L’odyssée du Wi-Fi se poursuit.

Quatrième évolution du standard pour l’Internet sans fil, le 802.11ae-2012 devrait être officialisé avant la fin de l’année.

Il reprend les fondements de l’actuel 802.11n (600 Mbit/s) et y adjoint un spectre de fréquences à 3650-3700 MHz sur un modèle tri-bande.

Dépositaire d’une première salve de spécifications corrélatives, l’Institute of Electrical and Electronics Engineers ou IEEE privilégie la rétrocompatibilité.

Il certifie à cet égard que cette nouvelle norme restera opérante sur les canaux à 2,4 et 5 Ghz, seuls exploités pour l’heure.

Au rang des perspectives : étendre la portée de l’Internet sans fil et accélérer le débit en émission comme en réception.

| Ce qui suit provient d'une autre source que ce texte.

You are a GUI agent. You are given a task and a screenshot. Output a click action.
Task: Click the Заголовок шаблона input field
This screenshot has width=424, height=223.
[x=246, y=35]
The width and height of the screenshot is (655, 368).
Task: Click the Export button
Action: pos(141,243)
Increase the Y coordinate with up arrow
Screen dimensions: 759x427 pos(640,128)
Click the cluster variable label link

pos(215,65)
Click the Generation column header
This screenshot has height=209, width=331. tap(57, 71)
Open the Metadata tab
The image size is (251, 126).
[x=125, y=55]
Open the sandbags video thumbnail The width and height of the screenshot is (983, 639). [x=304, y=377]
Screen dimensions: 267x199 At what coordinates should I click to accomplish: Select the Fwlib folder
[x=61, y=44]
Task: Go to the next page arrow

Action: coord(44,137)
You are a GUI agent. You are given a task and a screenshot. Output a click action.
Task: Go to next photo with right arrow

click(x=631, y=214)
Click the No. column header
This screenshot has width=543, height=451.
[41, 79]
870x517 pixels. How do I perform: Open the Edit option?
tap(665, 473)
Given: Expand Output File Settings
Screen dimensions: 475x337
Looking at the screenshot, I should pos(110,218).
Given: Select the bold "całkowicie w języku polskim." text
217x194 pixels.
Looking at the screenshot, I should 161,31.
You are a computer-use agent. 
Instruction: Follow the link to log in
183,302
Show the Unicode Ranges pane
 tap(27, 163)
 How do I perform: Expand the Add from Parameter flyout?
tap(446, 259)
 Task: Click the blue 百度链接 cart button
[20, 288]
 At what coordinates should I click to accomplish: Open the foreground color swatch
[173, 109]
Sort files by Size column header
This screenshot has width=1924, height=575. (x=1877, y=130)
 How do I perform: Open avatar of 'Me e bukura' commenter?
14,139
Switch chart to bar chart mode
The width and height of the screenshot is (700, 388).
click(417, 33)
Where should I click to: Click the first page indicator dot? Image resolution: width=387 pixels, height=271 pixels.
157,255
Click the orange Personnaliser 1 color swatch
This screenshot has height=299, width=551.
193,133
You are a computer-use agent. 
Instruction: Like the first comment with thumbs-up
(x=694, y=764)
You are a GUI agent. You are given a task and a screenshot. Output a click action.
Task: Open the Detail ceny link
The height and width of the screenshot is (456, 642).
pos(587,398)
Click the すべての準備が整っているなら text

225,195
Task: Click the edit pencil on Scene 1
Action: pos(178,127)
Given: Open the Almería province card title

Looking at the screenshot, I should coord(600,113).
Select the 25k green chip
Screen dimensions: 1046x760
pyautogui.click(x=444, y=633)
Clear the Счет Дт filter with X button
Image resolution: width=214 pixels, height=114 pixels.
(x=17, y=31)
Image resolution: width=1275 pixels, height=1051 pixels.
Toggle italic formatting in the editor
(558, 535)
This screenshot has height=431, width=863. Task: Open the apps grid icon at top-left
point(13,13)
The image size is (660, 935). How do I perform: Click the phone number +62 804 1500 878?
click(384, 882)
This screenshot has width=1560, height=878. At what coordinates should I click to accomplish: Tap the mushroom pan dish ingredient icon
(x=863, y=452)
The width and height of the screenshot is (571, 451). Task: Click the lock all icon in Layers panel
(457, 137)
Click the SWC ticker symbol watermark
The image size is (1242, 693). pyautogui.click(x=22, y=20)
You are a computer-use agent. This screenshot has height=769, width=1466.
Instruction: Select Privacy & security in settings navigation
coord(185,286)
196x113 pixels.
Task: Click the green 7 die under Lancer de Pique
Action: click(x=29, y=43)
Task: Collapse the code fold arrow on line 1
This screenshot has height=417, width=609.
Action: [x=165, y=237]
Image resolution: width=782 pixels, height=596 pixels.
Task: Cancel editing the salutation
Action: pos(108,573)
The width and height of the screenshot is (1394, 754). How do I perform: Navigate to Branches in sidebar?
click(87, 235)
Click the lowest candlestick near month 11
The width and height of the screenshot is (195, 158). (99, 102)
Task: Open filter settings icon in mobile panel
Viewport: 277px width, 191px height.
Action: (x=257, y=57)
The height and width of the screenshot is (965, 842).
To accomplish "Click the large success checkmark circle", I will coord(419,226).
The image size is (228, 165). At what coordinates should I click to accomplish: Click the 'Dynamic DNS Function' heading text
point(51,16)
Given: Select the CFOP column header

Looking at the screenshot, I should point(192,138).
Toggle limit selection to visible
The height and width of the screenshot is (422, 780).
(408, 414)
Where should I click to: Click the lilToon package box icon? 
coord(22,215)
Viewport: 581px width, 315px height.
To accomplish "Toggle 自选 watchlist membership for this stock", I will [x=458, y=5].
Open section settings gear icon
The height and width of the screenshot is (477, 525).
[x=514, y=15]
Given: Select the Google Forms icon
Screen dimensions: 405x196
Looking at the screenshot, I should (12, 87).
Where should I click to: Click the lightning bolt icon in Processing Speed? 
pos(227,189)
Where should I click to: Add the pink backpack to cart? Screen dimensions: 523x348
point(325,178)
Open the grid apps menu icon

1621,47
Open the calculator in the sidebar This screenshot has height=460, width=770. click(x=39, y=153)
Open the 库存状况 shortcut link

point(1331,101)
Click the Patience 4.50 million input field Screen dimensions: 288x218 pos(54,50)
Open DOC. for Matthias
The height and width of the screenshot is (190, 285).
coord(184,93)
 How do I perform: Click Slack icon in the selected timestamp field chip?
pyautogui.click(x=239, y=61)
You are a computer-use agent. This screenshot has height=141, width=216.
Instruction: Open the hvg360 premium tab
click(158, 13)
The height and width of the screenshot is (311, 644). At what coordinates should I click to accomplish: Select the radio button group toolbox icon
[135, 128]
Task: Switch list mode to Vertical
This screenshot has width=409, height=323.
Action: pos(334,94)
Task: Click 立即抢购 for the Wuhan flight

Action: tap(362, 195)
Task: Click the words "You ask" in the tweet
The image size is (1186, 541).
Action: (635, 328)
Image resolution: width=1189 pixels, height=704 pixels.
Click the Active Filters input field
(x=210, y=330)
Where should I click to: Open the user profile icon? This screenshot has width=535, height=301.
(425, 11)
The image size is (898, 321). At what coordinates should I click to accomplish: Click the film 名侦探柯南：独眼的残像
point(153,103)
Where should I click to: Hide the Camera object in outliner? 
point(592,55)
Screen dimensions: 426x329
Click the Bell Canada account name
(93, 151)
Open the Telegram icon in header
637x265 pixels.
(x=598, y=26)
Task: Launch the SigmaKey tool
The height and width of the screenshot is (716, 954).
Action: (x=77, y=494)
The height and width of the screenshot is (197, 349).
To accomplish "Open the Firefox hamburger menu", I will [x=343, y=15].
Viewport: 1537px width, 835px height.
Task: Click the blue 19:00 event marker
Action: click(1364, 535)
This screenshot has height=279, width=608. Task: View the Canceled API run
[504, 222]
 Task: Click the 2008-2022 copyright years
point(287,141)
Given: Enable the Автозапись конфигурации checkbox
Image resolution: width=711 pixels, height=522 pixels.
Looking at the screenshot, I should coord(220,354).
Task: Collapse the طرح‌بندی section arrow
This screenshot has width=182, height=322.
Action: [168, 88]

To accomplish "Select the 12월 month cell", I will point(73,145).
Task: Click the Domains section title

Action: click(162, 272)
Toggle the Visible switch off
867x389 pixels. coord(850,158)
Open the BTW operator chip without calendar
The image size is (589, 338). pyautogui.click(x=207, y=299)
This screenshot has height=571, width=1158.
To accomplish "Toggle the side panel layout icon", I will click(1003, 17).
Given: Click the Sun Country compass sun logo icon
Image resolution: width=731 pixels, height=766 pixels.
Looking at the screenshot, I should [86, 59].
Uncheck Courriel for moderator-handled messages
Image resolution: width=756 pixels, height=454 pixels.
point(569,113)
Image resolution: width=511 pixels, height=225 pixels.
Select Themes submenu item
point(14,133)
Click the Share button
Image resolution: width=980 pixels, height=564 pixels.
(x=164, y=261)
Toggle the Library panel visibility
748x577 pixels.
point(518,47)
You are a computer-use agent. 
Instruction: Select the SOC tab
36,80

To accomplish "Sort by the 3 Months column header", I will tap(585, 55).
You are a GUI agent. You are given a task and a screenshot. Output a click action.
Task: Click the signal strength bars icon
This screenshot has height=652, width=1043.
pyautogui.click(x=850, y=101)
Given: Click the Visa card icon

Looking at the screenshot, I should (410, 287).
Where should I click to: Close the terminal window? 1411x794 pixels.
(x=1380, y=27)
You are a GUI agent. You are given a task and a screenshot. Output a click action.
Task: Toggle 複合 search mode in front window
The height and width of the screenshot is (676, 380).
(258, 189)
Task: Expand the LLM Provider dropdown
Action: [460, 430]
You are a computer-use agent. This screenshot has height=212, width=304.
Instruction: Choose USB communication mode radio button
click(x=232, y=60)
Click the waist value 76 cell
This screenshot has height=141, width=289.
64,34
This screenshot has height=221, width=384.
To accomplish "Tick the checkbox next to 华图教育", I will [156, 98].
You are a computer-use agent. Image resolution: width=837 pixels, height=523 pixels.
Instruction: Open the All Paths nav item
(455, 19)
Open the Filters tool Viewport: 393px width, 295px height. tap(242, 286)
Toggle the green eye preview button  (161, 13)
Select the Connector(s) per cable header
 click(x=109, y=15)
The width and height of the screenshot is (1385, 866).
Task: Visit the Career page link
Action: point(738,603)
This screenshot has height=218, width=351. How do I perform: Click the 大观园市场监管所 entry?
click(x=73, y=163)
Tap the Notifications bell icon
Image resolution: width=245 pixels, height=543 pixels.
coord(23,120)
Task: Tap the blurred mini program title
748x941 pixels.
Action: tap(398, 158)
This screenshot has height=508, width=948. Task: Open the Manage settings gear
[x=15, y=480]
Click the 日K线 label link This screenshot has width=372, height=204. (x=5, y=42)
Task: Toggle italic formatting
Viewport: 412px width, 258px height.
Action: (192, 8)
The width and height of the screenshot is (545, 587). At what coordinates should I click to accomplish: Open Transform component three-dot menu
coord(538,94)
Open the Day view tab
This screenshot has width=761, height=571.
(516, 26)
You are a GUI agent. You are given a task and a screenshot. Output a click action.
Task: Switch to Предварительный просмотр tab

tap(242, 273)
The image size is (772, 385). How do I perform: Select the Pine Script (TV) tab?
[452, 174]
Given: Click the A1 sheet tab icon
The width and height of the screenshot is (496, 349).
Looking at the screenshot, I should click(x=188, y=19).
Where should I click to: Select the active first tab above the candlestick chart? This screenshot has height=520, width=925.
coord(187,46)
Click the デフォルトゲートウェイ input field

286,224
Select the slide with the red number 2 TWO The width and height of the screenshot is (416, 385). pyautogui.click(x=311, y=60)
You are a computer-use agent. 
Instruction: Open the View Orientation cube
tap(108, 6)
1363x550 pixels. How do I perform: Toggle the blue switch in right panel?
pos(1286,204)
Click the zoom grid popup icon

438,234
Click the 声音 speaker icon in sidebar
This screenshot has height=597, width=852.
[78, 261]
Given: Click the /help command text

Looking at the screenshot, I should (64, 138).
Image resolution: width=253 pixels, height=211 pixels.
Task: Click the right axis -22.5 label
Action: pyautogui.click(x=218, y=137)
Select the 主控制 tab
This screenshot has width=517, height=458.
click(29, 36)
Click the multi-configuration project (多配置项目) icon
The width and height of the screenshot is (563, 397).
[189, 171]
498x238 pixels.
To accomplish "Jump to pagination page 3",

Tout en orchestrant une segmentation des usages par un contrôle accru des niveaux d’accès en fonction des périphériques connectés à un réseau local donné.

Un processus qui serait transparent pour l’utilisateur final.

Principale victime collatérale de ce soubresaut technologique, le 802.11ac et ses 1,3 Gbit/s théorique en mode multistations (500 Mbit/s en liaison unique) est dans l’état laissé sur le carreau.

L’IEEE ne l’a toujours pas officialisé dans ses registres, en dépit d’une rétrocompatibilité jusqu’au 802.11b (11 Mbit/s), de l’implémentation du chiffrement WPS et d’une prise en charge du protocole de communication DLNA.

Fort des perspectives qui émergent avec cet embryon de standard à l’horizon 2013, les fabricant de matériel high-tech commencent à commercialiser des produits wireless compatibles.

Broadcom a déjà fait le pas avec des puces que Netgear a implémentées dans ses routeurs R6300 (199 dollars), escomptant une démocratisation du 802.11ac sur le long terme.

TrendNet a lui aussi prévu d’introniser à son catalogue des produits apparentés.

Une pagaille qui corrobore les impressions d’In-Stat (groupe NPD).

Le cabinet d’études IT américain (groupe NPD) table sur une généralisation du sans fil, aux dépens des infrastructures filaires.

En 2015, quelque 350 millions d’équipements compatibles Wi-Fi sont amenés à trouver acquéreurs.